(Input material Opens)
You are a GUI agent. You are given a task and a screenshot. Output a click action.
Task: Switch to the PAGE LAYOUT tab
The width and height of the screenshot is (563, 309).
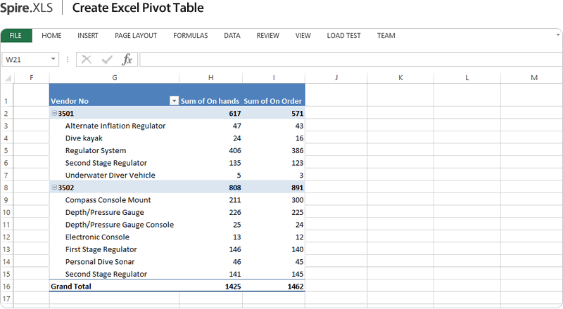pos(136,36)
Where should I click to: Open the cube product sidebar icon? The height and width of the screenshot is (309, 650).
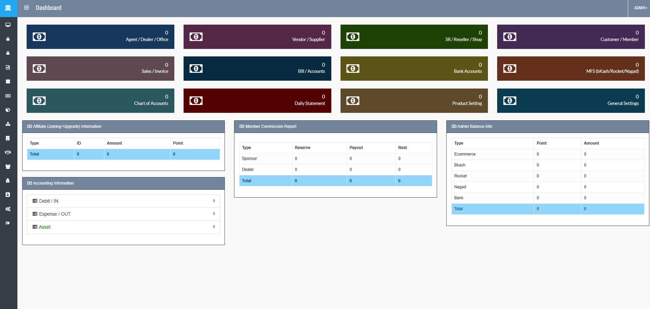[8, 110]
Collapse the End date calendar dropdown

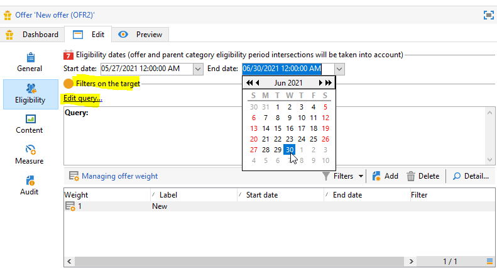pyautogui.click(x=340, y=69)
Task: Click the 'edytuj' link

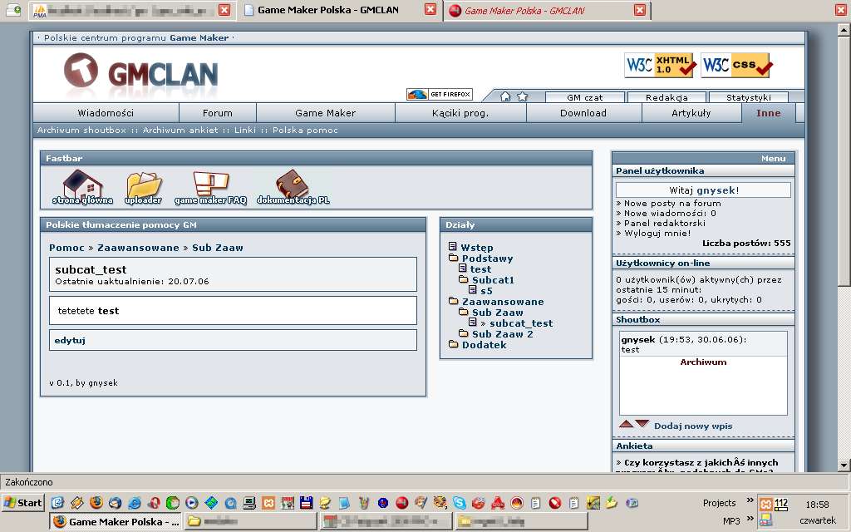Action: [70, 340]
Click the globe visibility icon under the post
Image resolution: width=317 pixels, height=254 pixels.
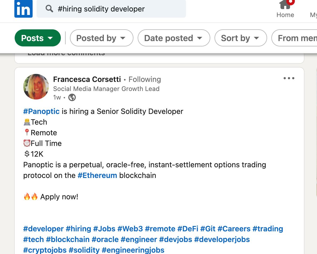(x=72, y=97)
(Input material Closes)
Since the pictures don't belong in the copy, copy only the rest of the entries above exactly.

You are a GUI agent. You are given a task and a screenshot. Output a click action.
Task: Switch to the PAGE LAYOUT tab
The width and height of the screenshot is (563, 309).
pos(136,36)
Where should I click to: Open the cube product sidebar icon? The height and width of the screenshot is (309, 650).
[8, 110]
Collapse the End date calendar dropdown

pyautogui.click(x=340, y=69)
Task: Click the 'edytuj' link

Action: [70, 340]
Click the globe visibility icon under the post
Image resolution: width=317 pixels, height=254 pixels.
(x=72, y=97)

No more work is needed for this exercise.